[Stored data]
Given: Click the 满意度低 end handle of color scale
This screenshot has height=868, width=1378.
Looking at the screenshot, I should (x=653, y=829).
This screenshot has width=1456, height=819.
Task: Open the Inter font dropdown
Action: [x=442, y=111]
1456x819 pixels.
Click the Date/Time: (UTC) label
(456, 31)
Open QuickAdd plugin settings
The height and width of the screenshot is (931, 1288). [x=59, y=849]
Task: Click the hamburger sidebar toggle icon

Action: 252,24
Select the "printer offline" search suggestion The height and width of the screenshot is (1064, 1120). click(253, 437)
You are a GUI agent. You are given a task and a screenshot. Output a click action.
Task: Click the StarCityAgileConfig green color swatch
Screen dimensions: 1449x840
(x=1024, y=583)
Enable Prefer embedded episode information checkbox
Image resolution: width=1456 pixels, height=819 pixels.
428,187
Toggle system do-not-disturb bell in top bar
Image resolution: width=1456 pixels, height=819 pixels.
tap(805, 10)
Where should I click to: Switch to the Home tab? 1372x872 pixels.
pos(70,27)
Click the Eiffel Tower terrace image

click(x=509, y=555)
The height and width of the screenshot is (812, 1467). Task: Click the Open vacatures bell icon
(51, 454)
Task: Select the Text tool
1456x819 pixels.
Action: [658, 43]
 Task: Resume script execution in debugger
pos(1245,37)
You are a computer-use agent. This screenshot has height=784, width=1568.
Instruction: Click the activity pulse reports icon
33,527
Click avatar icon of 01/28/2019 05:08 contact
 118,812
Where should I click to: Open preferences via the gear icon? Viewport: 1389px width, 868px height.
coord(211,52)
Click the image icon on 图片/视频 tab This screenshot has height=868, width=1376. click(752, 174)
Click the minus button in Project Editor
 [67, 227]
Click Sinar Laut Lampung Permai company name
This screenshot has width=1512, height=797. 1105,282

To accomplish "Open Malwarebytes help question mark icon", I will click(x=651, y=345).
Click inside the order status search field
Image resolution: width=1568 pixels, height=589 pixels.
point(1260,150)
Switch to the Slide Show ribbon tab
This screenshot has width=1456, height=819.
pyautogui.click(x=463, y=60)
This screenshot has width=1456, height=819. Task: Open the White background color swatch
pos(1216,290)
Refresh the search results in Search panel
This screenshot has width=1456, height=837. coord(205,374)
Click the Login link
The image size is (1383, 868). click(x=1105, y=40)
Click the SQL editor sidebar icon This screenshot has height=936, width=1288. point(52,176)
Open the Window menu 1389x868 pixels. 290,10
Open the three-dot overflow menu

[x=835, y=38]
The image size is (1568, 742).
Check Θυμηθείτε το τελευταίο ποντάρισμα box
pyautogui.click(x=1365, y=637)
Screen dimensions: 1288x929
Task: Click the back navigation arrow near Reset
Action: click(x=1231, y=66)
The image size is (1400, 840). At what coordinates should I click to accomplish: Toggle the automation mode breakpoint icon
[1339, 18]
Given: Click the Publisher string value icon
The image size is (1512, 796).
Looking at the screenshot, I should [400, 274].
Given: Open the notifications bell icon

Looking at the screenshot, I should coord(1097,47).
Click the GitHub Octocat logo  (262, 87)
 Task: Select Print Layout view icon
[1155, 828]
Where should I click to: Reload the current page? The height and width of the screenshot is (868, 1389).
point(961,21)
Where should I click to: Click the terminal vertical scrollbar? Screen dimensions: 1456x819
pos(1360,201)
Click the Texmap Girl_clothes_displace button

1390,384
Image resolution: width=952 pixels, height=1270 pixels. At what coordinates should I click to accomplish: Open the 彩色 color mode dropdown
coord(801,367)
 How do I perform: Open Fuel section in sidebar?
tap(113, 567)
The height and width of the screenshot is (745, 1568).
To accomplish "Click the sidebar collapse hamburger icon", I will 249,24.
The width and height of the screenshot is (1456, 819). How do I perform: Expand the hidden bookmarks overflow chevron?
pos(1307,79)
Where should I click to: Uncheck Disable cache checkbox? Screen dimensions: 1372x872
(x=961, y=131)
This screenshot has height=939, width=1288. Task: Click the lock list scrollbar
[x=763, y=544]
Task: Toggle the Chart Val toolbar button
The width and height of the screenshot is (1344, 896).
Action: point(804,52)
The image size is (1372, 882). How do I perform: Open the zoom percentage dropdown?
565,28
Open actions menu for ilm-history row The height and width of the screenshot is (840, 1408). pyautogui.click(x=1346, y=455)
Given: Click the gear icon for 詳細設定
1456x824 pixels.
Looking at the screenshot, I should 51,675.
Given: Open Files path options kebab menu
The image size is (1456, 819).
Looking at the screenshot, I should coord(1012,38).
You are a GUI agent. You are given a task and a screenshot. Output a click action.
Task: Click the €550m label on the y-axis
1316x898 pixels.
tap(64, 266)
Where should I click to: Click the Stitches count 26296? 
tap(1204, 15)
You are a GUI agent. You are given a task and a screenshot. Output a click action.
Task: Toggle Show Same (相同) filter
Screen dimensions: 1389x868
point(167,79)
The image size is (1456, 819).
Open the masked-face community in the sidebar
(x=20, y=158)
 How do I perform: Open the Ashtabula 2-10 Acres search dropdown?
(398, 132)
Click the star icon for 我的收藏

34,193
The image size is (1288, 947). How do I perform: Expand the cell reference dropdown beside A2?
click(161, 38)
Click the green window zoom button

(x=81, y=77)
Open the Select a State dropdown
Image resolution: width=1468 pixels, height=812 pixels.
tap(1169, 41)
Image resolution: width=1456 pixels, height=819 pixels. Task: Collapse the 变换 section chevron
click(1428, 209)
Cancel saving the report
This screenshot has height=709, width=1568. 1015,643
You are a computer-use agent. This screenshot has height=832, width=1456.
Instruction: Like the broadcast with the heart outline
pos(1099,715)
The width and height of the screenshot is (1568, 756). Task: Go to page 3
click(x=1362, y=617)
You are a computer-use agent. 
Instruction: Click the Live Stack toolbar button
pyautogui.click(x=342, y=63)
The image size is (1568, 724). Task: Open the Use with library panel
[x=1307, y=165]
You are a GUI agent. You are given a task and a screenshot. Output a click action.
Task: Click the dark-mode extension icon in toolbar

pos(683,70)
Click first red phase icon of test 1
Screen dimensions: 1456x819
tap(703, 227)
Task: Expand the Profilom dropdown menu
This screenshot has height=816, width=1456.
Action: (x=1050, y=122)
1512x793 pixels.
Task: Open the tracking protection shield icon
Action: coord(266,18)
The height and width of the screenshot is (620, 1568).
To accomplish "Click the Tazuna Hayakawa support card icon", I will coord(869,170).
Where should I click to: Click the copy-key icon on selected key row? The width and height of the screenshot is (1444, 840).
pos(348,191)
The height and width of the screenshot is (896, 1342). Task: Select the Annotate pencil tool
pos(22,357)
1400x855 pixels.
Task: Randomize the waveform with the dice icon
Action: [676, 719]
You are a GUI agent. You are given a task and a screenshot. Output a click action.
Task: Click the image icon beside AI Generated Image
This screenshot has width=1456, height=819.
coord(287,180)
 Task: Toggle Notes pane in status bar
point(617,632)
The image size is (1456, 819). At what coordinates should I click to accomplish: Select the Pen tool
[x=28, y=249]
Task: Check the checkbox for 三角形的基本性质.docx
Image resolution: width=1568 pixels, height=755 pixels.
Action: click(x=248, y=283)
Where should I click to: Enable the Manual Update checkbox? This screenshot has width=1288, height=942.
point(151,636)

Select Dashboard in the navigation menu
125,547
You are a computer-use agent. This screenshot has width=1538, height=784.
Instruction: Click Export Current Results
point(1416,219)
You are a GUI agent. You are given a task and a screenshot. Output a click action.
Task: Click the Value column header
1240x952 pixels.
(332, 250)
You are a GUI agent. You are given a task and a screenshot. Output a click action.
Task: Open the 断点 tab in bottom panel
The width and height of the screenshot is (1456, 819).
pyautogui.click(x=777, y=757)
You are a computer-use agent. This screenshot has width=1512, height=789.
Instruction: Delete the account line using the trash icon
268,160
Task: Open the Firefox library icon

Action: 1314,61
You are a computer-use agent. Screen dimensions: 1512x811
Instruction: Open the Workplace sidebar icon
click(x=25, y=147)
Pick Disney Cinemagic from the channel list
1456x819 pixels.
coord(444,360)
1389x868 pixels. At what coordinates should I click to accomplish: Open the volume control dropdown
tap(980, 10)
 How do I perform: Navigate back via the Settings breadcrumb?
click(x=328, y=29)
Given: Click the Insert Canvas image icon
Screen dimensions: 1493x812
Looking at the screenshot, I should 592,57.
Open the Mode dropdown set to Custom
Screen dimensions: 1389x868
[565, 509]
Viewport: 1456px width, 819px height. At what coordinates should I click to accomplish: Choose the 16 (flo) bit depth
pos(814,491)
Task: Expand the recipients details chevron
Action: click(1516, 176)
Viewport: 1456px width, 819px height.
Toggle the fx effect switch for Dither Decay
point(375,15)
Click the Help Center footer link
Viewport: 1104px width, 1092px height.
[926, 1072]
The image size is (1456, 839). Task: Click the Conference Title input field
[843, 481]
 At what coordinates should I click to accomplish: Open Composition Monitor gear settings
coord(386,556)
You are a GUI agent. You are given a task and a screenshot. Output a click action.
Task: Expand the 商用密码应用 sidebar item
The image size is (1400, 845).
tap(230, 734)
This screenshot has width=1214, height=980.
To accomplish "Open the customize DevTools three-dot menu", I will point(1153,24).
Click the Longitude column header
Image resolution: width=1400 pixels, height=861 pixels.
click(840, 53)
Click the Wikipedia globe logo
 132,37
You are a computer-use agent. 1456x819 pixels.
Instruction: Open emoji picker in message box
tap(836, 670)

◆ **Your task**
Check the entries above for the word "column" and copy every line where it turns up.

◆ **Exercise solution**
Task: Click the Value column header
Click the Longitude column header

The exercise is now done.